No matter what you do, if it comes to performance and scale, there’s always a cost involved. It is easy to go bigger and throw more compute at it, but those dollars start adding up very fast. So we need to look at a solution to keep costs in check while we do the necessary troubleshooting and fixes.

Most likely, not every single minute of the day requires the same power. This is where scaling comes into play. For scaling compute, there are 2 options: scale up/down (size) and scale in/out (number of instances).

Luckily App Services have Autoscaling, which works on instance count (so scale in/out).

Autoscaling works on rules and you can define them how you want. One thing to be aware of is flipflopping where one rule triggers scaling up, which redefines the average metrics and in turn might trigger a scaling down. If your boundaries are far enough apart, or you use a combination of rules (e.g. CPU, Memory, HttpQueueLength) and maybe a delay then you can minimize this effect.

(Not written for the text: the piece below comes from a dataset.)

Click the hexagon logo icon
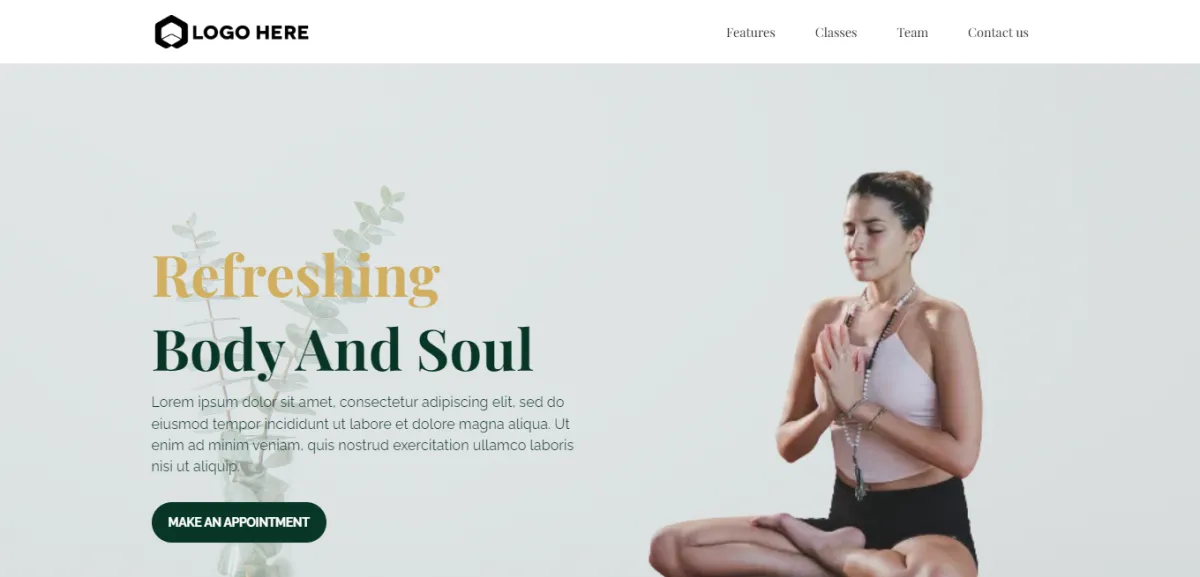1200x577 pixels. pos(171,32)
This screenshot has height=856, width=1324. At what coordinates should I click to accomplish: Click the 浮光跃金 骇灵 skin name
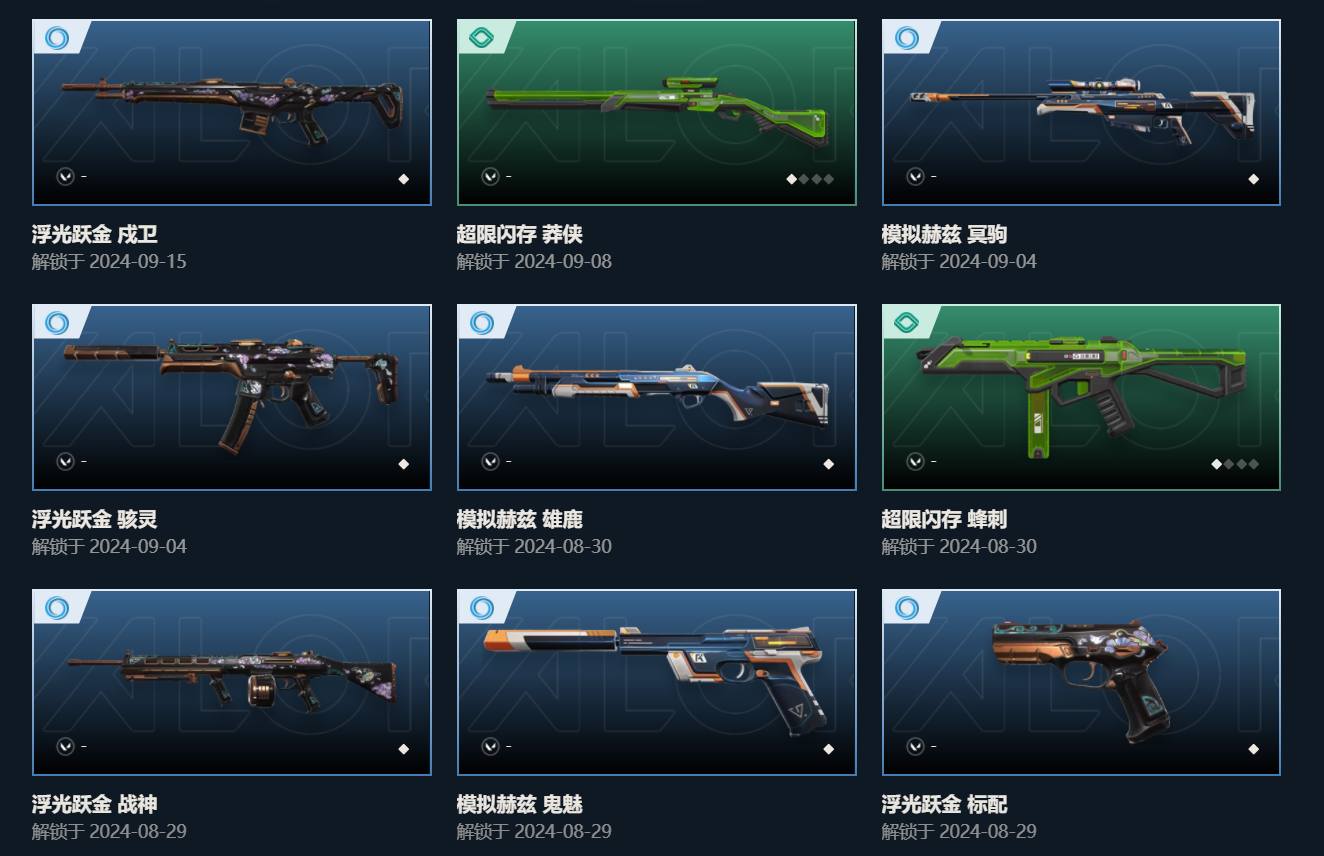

Use low volume periods to your advantage

This particular business had very low usage in the weekends. This means that we could go lower in instance count, but ideally you keep at least 2 to meet some SLA requirements (as Microsoft can always kick one out to do patches).

This could be identified by the overall performance charts, but was also confirmed by splitting the App Insights graphs for e.g. CPU and memory per instance, which gives you get a colored line per instance.

App Service Scale Conditions

As you notice, not a single instance goes over 60% load in the weekend. However, the nature of the application did not allow scaling down in actual size, only in instance count.

To define this, I specified a second rule for weekend days.

App Service Scale Conditions

Note: currently the system still flops back to 3 instances for a single minute between 23.59 and 00.00 as these are defined as time boundaries for the rule.

Note: always be aware of possible background or long running jobs as these will be cut off when scaling down.

Conclusion

Look at the process and what your application needs (CPU, thread, memory or simply time) rather than raw platform metrics.